Review Price £499.99
Panasonic SC-BTT590 - Features
In terms of internet content and networking functionality, the feature list is pretty much identical to that of the DMP-BDT320 standalone player. Using the system’s built-in Wi-Fi you can access Viera Connect and its selection of web applications, including BBC iPlayer, Netflix, YouTube, Picasa, Eurosport, Acetrax, Facebook and Twitter. It’s a decent selection, with iPlayer being the clear headline-grabber, but it could do with a couple more catch-up TV services like it. You do get Skype however, which is a worthwhile venture if you have any budget left for the optional camera.
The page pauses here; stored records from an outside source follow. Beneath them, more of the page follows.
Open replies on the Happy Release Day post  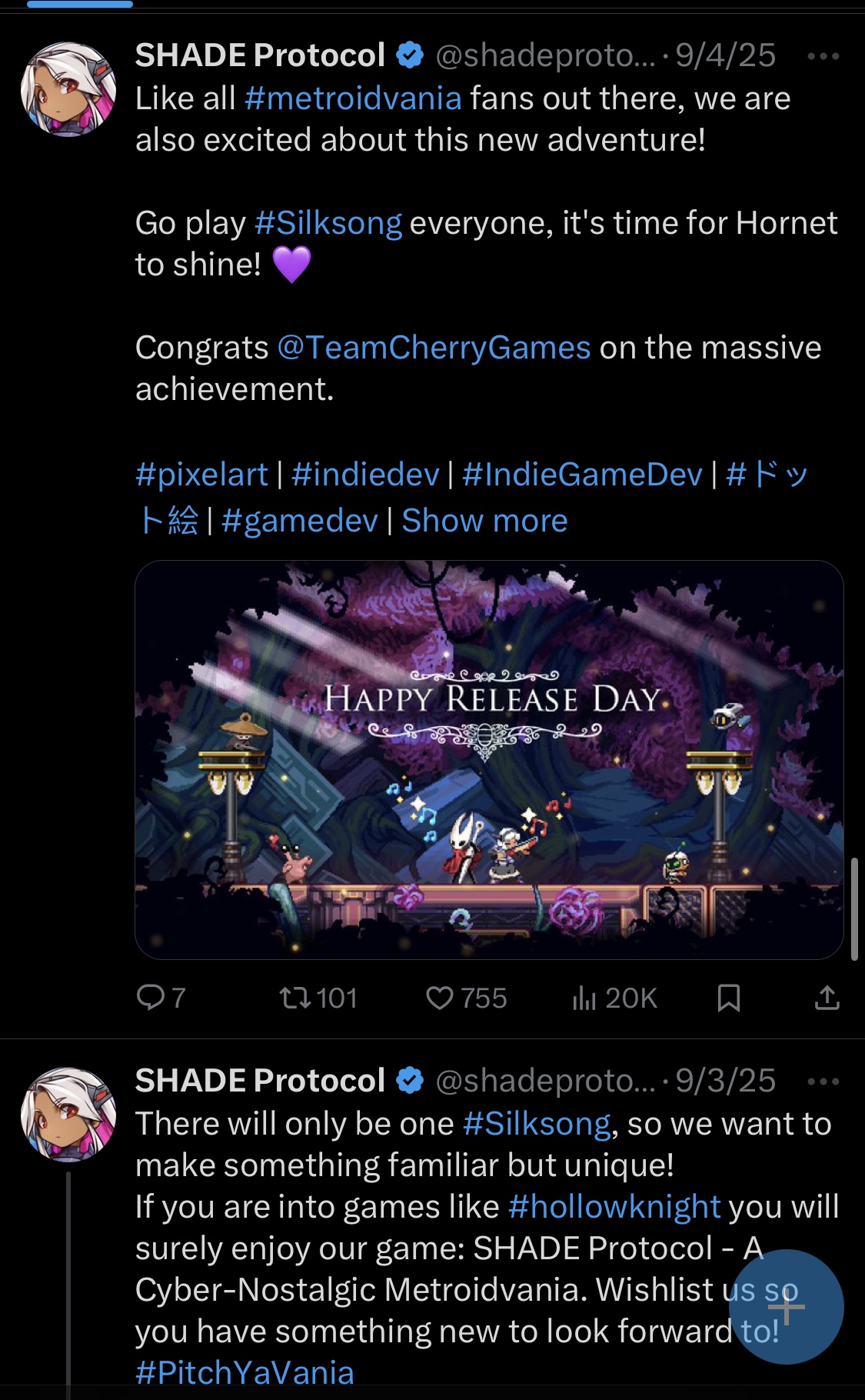(161, 998)
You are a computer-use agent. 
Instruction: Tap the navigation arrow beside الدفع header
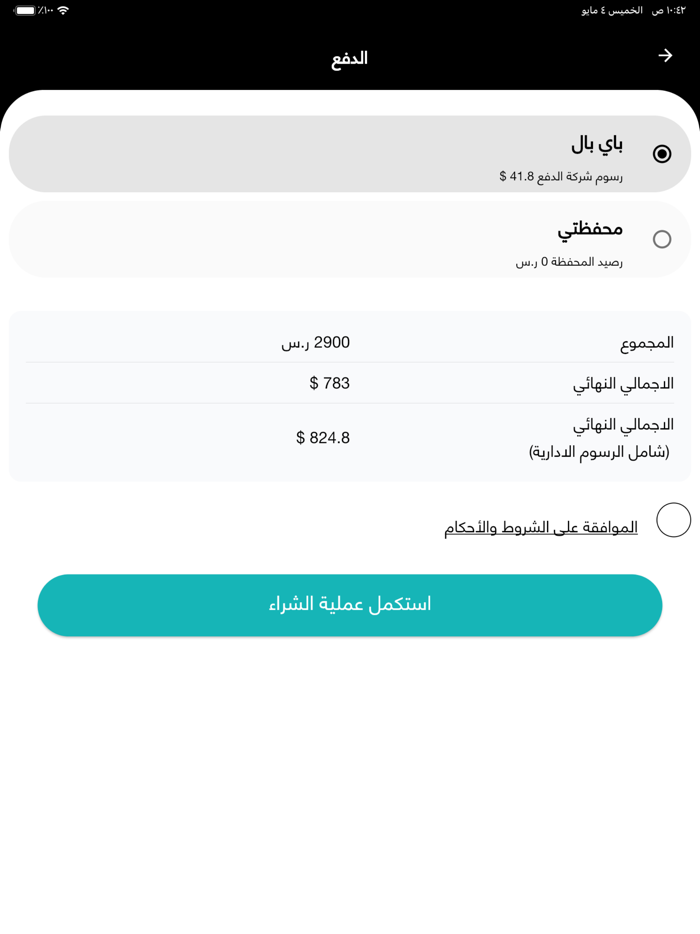tap(664, 56)
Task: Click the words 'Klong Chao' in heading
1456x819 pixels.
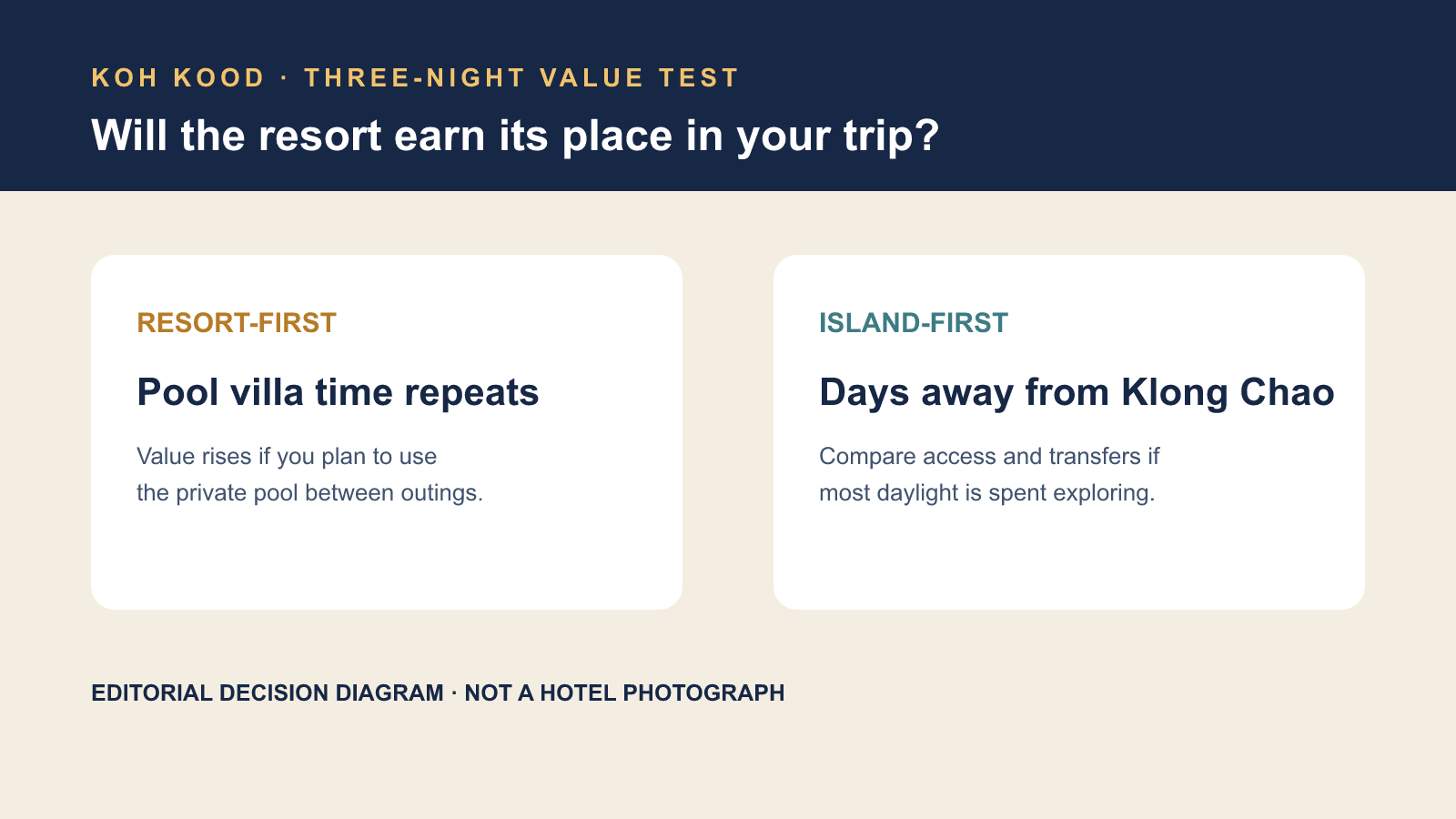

As for network functionality, you can stream music, videos and photos from Windows 7 PCs and devices with other operating systems (such as NAS drives) through the separate Network Drive Connection menu. File compatibility is good, with FLAC, DivX HD, AVCHD, WMV and MKV among the list of supported formats. If you have Panasonic DIGA HDD recorders elsewhere in the house you can stream recordings to this system.
Smartphone or tablet owners are also in for a treat. Not only can you use your device to access media from a DLNA server using the SC-BTT590 as a renderer, but you can also install Panasonic’s 2012 remote app and control every aspect of the system’s functionality (see ‘Operation’ for more on that).
These features are joined by the usual suspects – 3D compatibility with manual image adjustments and 2D-to-3D conversion, which works with any content including online videos, plus media playback from flash drives and external HDDs via the front USB port. AVCHD, JPEG, MPEG-2 and MPO are supported from SD, SDHC and SDXC cards. There’s also an FM radio on board.
There’s plenty to talk about on the audio side too. Inside the front and rear speakers are a film capacitor, which cuts low frequencies from the tweeter to enhance high frequency reproduction. The 80mm woofer cone is fashioned from Bamboo Charcoal PP (polypropylene), which it says offers a faster, clearer sound than the all-bamboo cones used in past Panasonic systems. They also use an Anti-Distortion Structure with an uneven thickness for the rear surface of the cone, which is said to suppress resonance, while the Double Motion Damper improves the long-stroke performance of the speaker unit.
The crossover between the subwoofer and sats has been lowered to 100Hz and the Anti-Jitter Digital Amplifier aims to improve music performance over the HDMI output (based on the MASH noise shaping technology of Panasonic and Technics products of yesteryear) by correcting inaccuracies in the source and amplifier clocks.
And as ever the system is packed with the usual wide range of sound modes. Chief among these is the 3D Cinema Surround, the updated version of last year’s Cinema Surround Plus, which adds 25 virtual speakers to the real 5.1 channels (up from last year’s 17). It’s joined by Digital Tube Sound – Panasonic’s stab at recreating the warm sound of a vacuum tube amplifier – and High Clarity Sound Plus, which shuts down unnecessary circuitry when playing back music.
Other tweaks include equaliser presets, H.Bass, Whisper Mode Surround and Centre Focus, which makes dialogue it sound like it’s coming from the middle of the screen. Naturally the system decodes Dolby True HD and DTS HD Master Audio, and will expand stereo sources using Dolby Pro Logic II. There are plenty of picture modes to experiment with too, including user adjustments and presets, noise reduction, Chroma Process, Detail Clarity and Super Resolution.